In der Verwaltungsstreitsache hat der 3. Senat des Bundesverwaltungsgerichts
auf die mündliche Verhandlung vom 9. März 2023
durch die Vorsitzende Richterin am Bundesverwaltungsgericht Dr. Philipp,
den Richter am Bundesverwaltungsgericht Liebler,
die Richterin am Bundesverwaltungsgericht Dr. Kuhlmann,
den Richter am Bundesverwaltungsgericht Dr. Sinner und
die Richterin am Bundesverwaltungsgericht Hellmann
für Recht erkannt:

  1. Die Revision der Klägerin gegen das Urteil des Oberverwaltungsgerichts Rheinland-Pfalz vom 2. November 2021 wird zurückgewiesen
  2. Die Klägerin trägt die Kosten des Revisionsverfahrens
Gründe I

1 Die Beteiligten streiten darüber, ob auf Verpackungen von Süßwaren die Zahl der enthaltenen Einzelstücke anzugeben ist.

2 Die Klägerin stellt Süßwaren her und bringt diese unter anderem in Beuteln in den Verkehr, in denen sich mehrere einzeln mit Bonbonpapier umwickelte oder auf ähnliche Weise umhüllte Stücke befinden. Bei einer amtlichen Kontrolle stellte das Landesamt für Mess- und Eichwesen des beklagten Landes im Juli 2019 fest, dass auf den Verpackungen der Produkte "K. Mini" und "m. Konfekt" die Füllmenge zwar nach Gewicht der Süßigkeiten angegeben war, nicht aber nach Zahl der enthaltenen Stücke. Wegen der fehlenden Stückzahlangabe wurde ein Ordnungswidrigkeitenverfahren gegen einen Mitarbeiter der Klägerin eingeleitet, in das im Folgenden auch die Produkte "n. Familienpackung", "n.", "R.", "W. Candies" und "T. Melange" einbezogen wurden.

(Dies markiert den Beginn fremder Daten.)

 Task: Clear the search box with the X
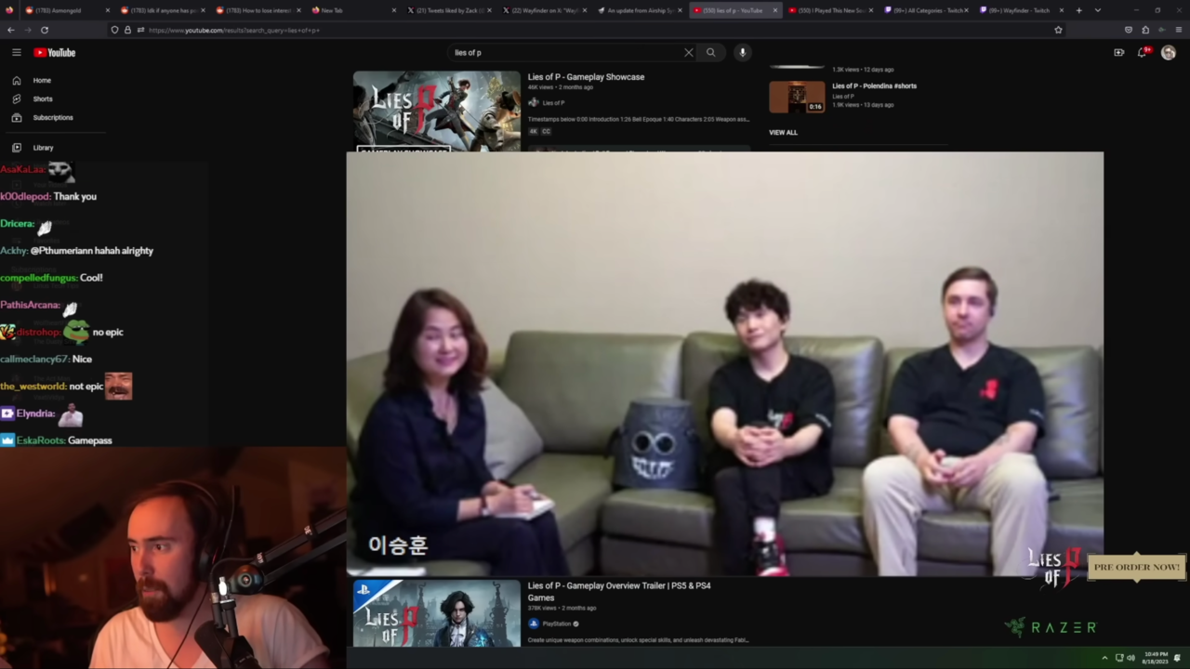coord(688,53)
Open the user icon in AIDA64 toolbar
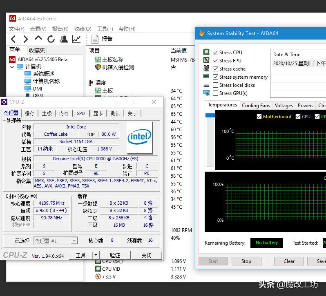This screenshot has height=296, width=326. click(x=64, y=39)
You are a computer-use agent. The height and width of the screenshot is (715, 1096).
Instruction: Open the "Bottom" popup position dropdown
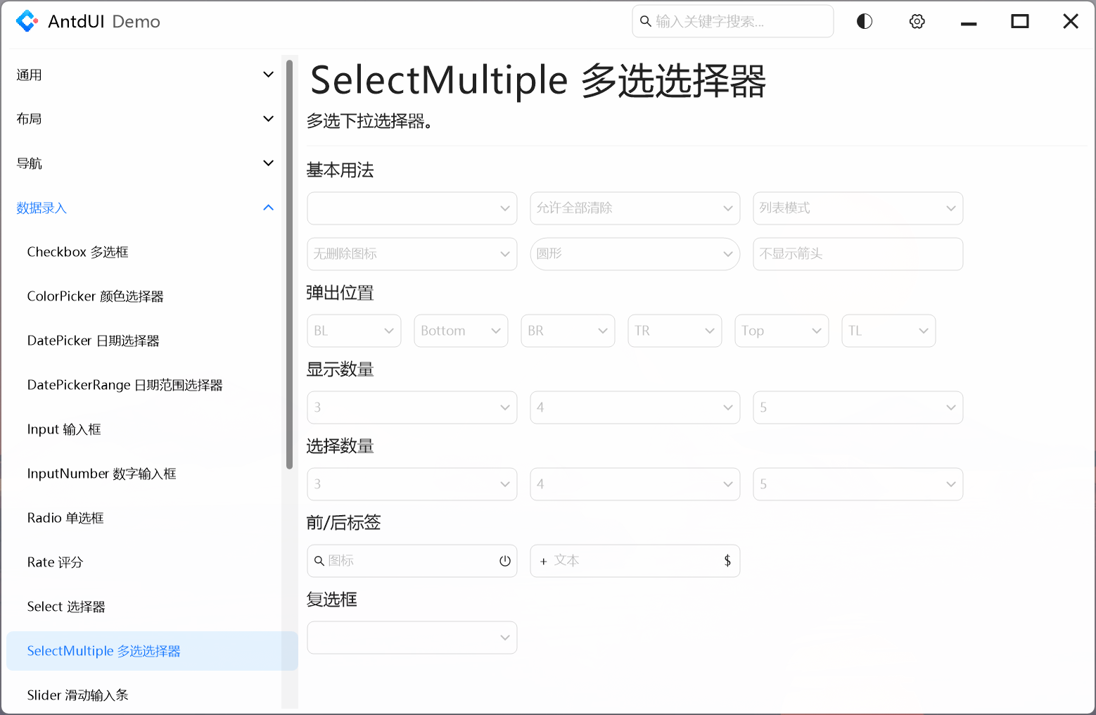coord(460,331)
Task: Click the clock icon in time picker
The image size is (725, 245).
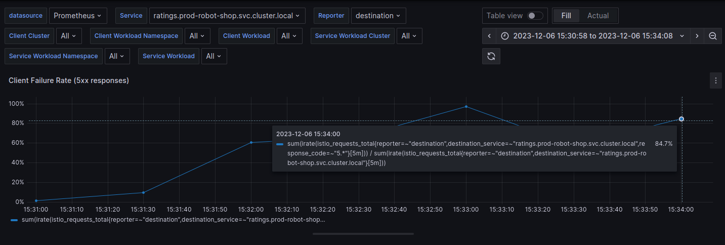Action: 505,36
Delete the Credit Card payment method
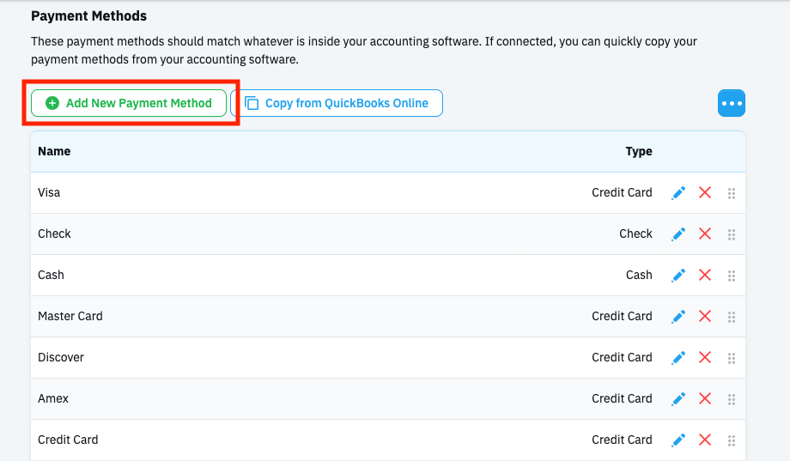This screenshot has height=461, width=790. (705, 440)
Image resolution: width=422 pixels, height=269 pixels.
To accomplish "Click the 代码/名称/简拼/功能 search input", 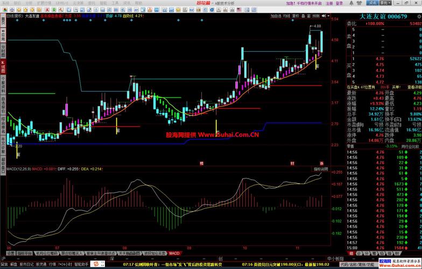I will pyautogui.click(x=358, y=265).
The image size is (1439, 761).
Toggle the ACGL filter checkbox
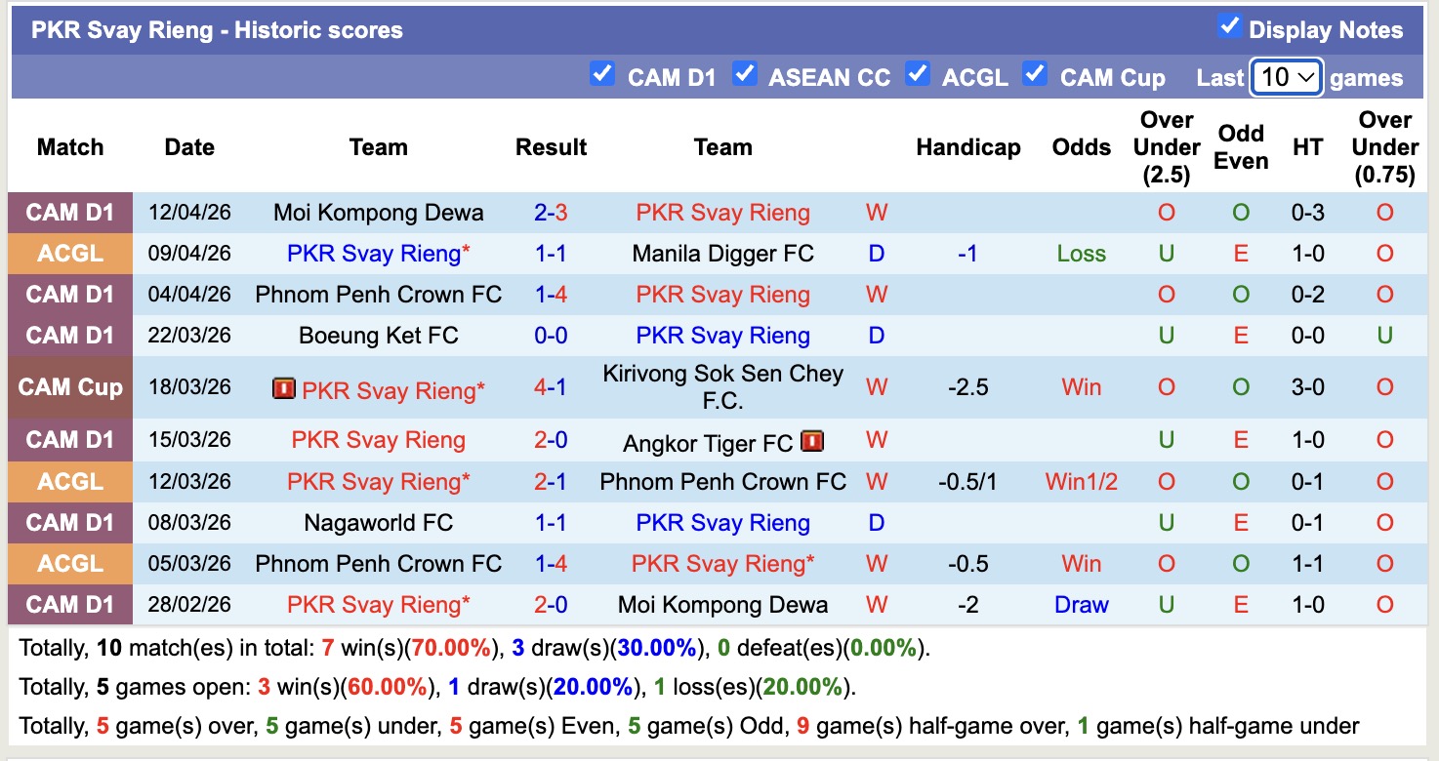click(x=918, y=72)
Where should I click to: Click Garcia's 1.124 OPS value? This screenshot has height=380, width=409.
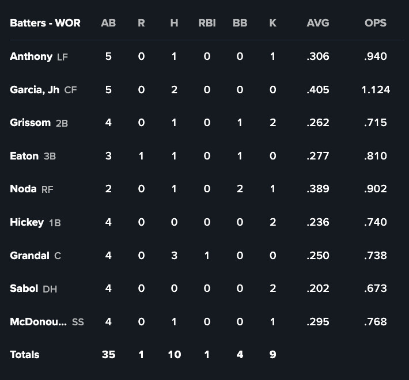[x=376, y=90]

3 Die Klägerin hat im Juni 2020 Klage erhoben und beantragt festzustellen, dass das Inverkehrbringen der streitgegenständlichen Produkte ohne Angabe der Stückzahl keinen Verstoß gegen Art. 9 Abs. 1 Buchst. e, Art. 23 Abs. 1 und 3 i. V. m. Anhang IX Nr. 4 der Lebensmittelinformationsverordnung (LMIV) darstelle.

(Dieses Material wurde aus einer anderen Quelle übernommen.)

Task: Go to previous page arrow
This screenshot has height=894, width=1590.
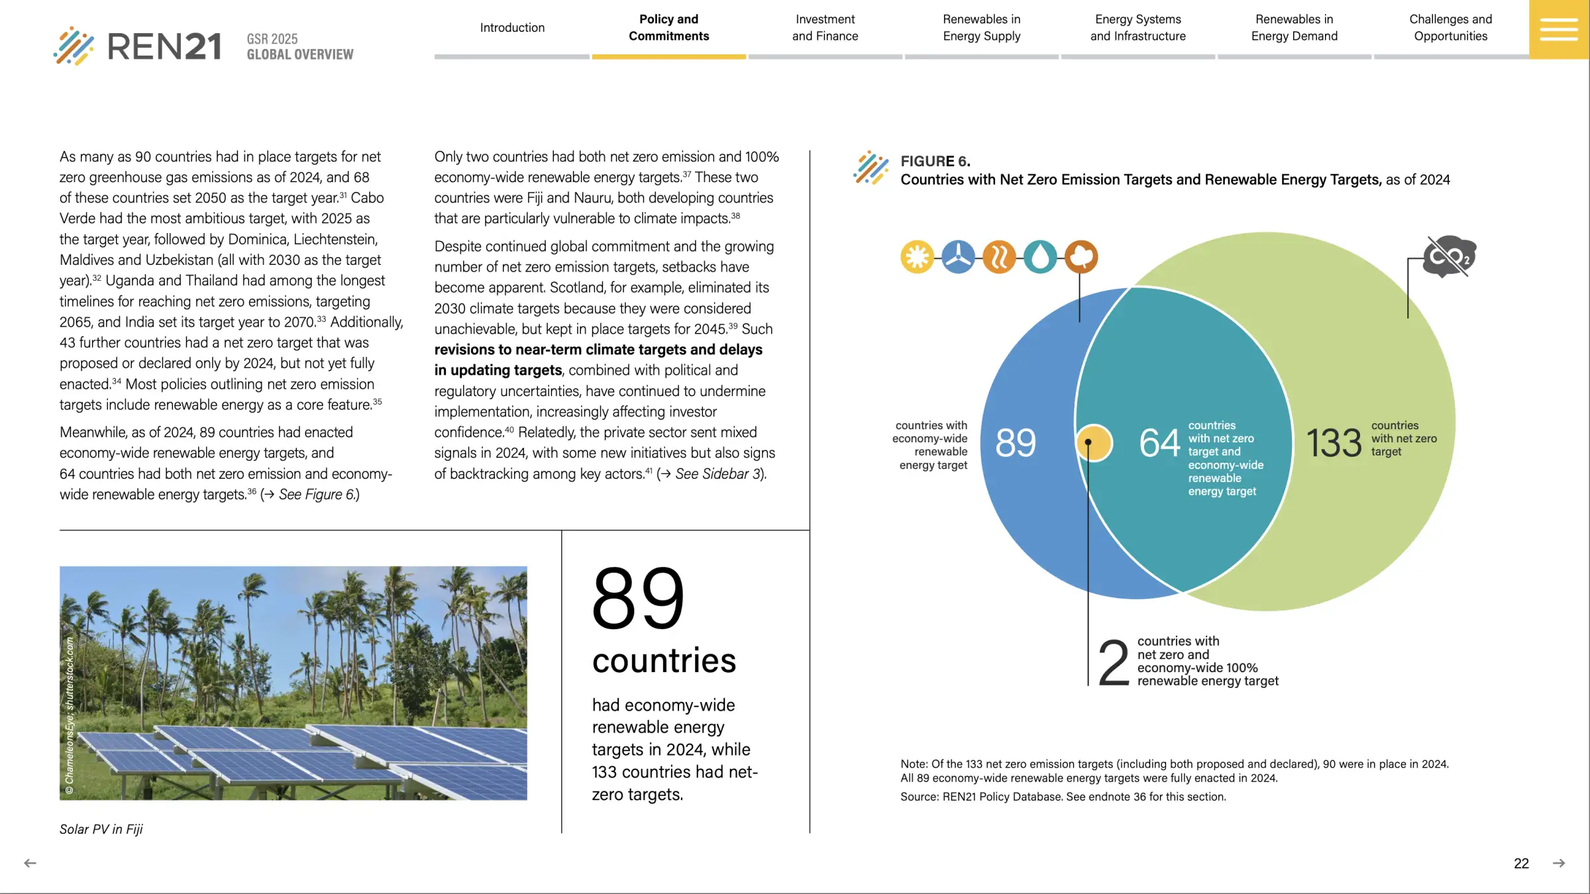Action: tap(30, 863)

4 Das Verwaltungsgericht hat die Klage als unbegründet abgewiesen. Die hiergegen eingelegte Berufung der Klägerin hat das Oberverwaltungsgericht mit Urteil vom 2. November 2021 zurückgewiesen. Die Pflicht, auf der Verpackung auch die Zahl der enthaltenen Stücke anzugeben, folgt aus Art. 9 Abs. 1 Buchst. e, Art. 23 Abs. 1 und 3 i. V. m. Anhang IX Nr. 4 LMIV. Zwar handle es sich bei den Produkten der Klägerin nicht um vorverpackte Lebensmittel im Sinne der Lebensmittelinformationsverordnung, weil es an der erforderlichen Unmittelbarkeit zwischen Lebensmittel und Vorverpackung fehle. Die streitgegenständlichen Produkte seien aber Vorverpackungen i. S. d. Anhangs IX Nr. 4 LMIV und enthielten zwei oder mehr Einzelpackungen, die nicht als Verkaufseinheiten anzusehen seien. Für eine Differenzierung zwischen Einzelpackungen nach Art oder Sinn und Zweck der jeweiligen Verpackung gebe die Lebensmittelinformationsverordnung nichts her. Die Regelung in Anhang IX Nr. 4 LMIV sei auch nicht unverhältnismäßig. Der Angabe der Zahl der enthaltenen Einzelpackungen könne ein ergänzender Informationswert nicht abgesprochen werden. Sie gebe dem Käufer eine Orientierungshilfe, die ihm, etwa wenn er eine bestimmte Zahl von Gästen erwarte, die Kaufentscheidung erleichtern könne. Demgegenüber sei nicht ersichtlich, dass die Kennzeichnungspflicht die Lebensmittelunternehmer über Gebühr belaste. Dies gelte auch, soweit die nach dem Fertigpackungsrecht bestehenden Vorschriften über die maximal zulässigen Füllmengenabweichungen sowohl im Hinblick auf das Gewicht als auch hinsichtlich der Stückzahl eingehalten werden müssten. Ein Weg, trotz der von der Klägerin angeführten Schwankungen des Gewichts der einzelnen Stücke der Süßwaren die Angabe der Stückzahl unter Beibehaltung des derzeitigen Abfüllprozesses der Klägerin rechtsbeständig vornehmen zu können, liege darin, die geringstmögliche Stückzahl (Gesamtnettofüllmenge unter Abzug der maximalen Minusabweichung dividiert durch das Maximalstückgewicht) zu ermitteln und auf den Vorverpackungen anzugeben. Soweit die Klägerin auf eine hieraus folgende mögliche Fehlerhaftigkeit der Nährwertangaben pro Portion verweise, handle es sich dabei um eine freiwillige Angabe.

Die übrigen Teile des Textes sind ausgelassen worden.